Short exercise
In the records below, copy out verbatim every line from the one containing "Produtos (180, 74)" through the one containing "散打王俱乐部 (551, 46)", both included.
········
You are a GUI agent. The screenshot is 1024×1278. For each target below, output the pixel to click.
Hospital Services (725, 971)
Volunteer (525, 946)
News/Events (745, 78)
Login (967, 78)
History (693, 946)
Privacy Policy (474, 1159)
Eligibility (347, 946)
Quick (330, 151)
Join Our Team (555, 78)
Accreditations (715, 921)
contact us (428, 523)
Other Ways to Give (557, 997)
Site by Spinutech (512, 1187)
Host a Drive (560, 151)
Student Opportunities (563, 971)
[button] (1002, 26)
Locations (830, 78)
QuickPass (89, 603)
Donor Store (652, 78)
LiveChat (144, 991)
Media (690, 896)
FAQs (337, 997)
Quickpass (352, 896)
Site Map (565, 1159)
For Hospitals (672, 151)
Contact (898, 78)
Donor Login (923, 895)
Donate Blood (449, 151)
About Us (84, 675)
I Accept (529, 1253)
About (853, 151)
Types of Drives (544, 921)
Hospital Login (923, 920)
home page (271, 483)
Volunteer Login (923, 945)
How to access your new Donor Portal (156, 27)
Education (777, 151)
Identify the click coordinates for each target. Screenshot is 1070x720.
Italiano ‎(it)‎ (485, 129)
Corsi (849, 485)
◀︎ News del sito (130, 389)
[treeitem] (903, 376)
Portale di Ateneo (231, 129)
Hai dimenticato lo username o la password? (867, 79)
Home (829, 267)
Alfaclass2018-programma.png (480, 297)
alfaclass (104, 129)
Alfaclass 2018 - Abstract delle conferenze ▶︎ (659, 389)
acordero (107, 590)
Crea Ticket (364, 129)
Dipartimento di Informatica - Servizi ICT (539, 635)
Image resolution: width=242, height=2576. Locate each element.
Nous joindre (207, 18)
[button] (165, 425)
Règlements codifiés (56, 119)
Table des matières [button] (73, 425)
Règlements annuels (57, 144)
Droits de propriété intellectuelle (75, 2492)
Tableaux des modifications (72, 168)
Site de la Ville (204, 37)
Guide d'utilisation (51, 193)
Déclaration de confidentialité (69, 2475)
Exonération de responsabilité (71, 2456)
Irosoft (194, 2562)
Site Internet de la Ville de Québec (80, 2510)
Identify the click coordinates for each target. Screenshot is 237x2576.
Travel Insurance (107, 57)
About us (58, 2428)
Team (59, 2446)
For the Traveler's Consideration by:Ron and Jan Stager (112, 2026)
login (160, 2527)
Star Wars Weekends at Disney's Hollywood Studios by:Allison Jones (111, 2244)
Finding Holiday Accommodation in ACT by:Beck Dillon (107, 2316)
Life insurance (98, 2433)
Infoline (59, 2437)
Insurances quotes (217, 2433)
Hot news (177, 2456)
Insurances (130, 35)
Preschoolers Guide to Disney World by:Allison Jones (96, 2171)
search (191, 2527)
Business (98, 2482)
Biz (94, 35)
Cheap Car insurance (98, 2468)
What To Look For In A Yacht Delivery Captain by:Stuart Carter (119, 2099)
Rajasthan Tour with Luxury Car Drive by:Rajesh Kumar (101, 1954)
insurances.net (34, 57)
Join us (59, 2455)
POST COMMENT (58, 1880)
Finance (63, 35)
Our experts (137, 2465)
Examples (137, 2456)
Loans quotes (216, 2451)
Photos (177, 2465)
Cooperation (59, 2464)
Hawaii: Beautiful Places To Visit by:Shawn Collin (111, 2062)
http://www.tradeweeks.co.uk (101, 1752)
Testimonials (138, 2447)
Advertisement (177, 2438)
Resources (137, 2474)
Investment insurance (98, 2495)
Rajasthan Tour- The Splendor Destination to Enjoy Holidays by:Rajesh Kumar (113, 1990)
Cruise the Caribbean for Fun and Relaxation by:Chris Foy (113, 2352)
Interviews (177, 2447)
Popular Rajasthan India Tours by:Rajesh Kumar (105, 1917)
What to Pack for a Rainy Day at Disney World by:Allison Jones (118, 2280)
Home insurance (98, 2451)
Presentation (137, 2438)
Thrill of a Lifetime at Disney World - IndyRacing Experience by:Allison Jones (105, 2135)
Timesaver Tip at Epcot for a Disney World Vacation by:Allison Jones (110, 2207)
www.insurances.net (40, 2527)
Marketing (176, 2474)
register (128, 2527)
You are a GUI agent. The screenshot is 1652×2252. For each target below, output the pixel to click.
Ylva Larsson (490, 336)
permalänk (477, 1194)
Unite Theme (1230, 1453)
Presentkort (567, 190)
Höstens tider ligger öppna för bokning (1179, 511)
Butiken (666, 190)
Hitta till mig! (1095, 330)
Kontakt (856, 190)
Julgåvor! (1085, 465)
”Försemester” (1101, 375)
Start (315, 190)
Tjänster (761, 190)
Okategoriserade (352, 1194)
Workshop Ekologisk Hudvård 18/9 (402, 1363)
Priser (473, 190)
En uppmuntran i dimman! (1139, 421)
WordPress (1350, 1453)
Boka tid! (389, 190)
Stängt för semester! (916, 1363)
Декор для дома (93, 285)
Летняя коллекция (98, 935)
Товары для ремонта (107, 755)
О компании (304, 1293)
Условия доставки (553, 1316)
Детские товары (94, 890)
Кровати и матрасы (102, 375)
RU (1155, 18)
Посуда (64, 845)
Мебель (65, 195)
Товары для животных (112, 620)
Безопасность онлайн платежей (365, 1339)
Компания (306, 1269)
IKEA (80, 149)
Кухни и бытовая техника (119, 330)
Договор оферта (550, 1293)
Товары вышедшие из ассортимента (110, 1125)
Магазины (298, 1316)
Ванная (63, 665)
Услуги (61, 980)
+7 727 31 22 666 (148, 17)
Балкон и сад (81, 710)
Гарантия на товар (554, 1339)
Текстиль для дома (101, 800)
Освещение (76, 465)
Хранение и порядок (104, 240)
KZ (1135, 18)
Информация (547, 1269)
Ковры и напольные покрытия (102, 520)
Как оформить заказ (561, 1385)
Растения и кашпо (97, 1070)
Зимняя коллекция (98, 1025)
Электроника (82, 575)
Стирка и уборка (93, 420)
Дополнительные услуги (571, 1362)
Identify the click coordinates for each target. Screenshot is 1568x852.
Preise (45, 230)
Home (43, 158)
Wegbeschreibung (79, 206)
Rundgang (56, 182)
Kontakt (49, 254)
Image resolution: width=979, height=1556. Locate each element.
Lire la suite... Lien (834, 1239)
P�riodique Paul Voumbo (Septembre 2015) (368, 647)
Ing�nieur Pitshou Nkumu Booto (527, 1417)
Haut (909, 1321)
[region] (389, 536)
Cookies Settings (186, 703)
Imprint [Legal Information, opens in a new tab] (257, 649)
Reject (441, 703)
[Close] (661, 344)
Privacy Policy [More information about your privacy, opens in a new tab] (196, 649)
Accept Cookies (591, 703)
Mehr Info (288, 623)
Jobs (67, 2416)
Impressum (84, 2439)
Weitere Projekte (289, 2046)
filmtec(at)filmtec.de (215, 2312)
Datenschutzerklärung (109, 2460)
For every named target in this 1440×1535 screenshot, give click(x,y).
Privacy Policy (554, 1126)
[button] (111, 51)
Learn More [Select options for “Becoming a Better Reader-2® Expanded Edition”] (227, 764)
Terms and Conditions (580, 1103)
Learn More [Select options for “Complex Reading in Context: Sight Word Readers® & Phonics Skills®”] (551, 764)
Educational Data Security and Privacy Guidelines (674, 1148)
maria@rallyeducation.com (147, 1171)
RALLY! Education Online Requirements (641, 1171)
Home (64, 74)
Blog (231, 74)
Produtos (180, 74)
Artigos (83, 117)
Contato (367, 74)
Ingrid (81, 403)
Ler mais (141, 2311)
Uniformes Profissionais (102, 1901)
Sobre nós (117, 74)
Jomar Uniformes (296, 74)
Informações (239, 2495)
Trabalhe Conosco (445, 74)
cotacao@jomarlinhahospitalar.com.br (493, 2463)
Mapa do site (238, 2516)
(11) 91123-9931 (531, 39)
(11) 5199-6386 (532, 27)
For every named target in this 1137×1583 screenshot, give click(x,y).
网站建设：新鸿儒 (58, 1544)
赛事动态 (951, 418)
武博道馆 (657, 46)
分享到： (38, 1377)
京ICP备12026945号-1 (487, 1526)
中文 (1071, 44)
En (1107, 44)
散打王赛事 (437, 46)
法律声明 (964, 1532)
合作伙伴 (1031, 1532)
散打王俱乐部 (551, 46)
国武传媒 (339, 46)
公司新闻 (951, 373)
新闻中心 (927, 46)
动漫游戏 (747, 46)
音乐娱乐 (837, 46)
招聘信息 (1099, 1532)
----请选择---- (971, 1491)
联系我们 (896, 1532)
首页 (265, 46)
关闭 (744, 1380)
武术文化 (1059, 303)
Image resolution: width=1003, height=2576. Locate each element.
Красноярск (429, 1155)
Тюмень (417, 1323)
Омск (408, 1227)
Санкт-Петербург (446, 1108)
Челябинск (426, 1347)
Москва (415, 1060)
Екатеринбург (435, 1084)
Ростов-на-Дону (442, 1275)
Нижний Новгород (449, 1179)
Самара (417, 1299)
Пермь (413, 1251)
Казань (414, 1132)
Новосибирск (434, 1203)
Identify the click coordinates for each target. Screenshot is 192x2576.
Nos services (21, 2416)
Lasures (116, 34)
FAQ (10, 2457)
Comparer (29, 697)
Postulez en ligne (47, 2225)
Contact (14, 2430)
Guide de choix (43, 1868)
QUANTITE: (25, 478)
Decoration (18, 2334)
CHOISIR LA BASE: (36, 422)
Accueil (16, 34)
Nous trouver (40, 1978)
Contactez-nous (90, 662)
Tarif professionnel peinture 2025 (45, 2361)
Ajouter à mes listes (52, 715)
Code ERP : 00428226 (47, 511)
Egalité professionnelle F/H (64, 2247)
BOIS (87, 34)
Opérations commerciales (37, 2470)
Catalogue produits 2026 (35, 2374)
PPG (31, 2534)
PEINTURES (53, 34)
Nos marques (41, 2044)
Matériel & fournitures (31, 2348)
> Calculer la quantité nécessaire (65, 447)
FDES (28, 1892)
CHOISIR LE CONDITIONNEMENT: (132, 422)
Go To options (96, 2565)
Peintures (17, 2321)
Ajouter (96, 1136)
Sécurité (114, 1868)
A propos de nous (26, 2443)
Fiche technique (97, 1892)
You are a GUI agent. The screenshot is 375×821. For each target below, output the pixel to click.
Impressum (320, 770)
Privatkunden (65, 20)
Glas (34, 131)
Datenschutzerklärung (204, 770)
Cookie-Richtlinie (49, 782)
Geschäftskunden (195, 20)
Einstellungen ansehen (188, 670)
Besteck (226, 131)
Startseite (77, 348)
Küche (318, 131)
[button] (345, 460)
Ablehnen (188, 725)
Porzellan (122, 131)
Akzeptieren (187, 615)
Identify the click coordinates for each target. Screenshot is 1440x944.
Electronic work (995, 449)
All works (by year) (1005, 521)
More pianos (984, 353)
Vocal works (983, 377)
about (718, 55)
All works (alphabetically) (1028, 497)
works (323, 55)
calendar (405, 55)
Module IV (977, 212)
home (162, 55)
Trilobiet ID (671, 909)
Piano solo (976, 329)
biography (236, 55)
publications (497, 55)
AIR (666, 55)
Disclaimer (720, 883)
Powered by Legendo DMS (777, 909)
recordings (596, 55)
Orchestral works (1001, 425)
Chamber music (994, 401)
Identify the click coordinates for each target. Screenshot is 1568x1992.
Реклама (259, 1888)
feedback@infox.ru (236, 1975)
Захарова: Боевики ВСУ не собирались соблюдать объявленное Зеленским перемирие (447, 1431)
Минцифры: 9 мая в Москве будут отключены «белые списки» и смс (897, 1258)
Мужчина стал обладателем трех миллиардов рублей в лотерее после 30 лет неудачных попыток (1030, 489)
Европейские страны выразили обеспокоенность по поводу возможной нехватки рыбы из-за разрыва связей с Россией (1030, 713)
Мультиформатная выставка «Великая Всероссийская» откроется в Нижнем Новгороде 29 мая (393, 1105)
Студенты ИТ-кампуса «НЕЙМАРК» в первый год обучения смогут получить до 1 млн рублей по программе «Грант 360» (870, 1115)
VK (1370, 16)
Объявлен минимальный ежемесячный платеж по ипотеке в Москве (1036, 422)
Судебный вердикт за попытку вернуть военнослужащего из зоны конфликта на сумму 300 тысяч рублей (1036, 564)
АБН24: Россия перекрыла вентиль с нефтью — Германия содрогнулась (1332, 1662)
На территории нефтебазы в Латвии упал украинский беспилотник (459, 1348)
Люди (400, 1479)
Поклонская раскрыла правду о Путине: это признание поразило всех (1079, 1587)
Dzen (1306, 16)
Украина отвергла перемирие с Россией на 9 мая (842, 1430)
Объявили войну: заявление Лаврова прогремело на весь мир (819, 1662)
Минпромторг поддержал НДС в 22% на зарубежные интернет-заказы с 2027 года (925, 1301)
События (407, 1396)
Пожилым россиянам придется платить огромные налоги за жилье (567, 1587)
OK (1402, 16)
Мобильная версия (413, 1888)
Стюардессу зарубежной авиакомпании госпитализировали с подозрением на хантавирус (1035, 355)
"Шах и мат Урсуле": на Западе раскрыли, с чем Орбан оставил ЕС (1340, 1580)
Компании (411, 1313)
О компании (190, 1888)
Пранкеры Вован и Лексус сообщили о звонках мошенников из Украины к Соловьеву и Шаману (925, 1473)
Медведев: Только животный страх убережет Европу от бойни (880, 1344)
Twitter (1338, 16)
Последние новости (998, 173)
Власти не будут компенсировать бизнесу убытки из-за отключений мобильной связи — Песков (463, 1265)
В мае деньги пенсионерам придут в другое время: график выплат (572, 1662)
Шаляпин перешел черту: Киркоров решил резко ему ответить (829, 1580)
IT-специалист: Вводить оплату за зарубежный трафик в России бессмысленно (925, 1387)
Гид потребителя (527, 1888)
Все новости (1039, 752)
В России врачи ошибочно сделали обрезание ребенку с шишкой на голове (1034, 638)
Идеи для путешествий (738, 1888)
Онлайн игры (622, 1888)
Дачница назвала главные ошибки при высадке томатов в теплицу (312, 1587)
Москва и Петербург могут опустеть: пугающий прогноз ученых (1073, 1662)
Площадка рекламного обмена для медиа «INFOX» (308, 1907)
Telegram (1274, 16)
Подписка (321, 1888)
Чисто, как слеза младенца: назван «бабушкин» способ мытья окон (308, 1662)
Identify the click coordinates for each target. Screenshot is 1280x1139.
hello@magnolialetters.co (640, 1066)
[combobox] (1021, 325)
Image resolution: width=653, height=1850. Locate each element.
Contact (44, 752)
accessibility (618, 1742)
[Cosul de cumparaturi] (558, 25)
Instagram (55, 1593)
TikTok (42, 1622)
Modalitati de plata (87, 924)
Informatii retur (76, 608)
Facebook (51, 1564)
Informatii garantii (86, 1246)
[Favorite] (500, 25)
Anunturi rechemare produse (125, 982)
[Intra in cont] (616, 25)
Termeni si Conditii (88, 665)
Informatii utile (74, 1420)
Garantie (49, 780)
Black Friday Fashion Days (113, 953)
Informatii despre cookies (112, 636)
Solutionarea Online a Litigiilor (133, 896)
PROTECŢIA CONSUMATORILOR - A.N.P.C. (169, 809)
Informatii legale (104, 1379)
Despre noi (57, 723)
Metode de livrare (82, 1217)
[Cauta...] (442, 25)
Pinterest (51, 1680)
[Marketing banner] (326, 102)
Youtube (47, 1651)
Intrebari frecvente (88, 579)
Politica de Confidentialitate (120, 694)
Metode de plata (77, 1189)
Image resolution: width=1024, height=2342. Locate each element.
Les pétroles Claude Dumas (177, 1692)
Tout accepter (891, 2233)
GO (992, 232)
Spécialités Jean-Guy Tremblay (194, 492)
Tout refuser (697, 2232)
········
Solution
Produtos (180, 74)
Artigos (83, 117)
Contato (367, 74)
Ingrid (81, 403)
Ler mais (141, 2311)
Uniformes Profissionais (102, 1901)
Sobre nós (117, 74)
Jomar Uniformes (296, 74)
Informações (239, 2495)
Trabalhe Conosco (445, 74)
cotacao@jomarlinhahospitalar.com.br (493, 2463)
Mapa do site (238, 2516)
(11) 91123-9931 (531, 39)
(11) 5199-6386 (532, 27)
For every named target in this 1137×1583 screenshot, give click(x,y).
网站建设：新鸿儒 (58, 1544)
赛事动态 (951, 418)
武博道馆 (657, 46)
分享到： (38, 1377)
京ICP备12026945号-1 (487, 1526)
中文 (1071, 44)
En (1107, 44)
散打王赛事 (437, 46)
法律声明 (964, 1532)
合作伙伴 (1031, 1532)
散打王俱乐部 (551, 46)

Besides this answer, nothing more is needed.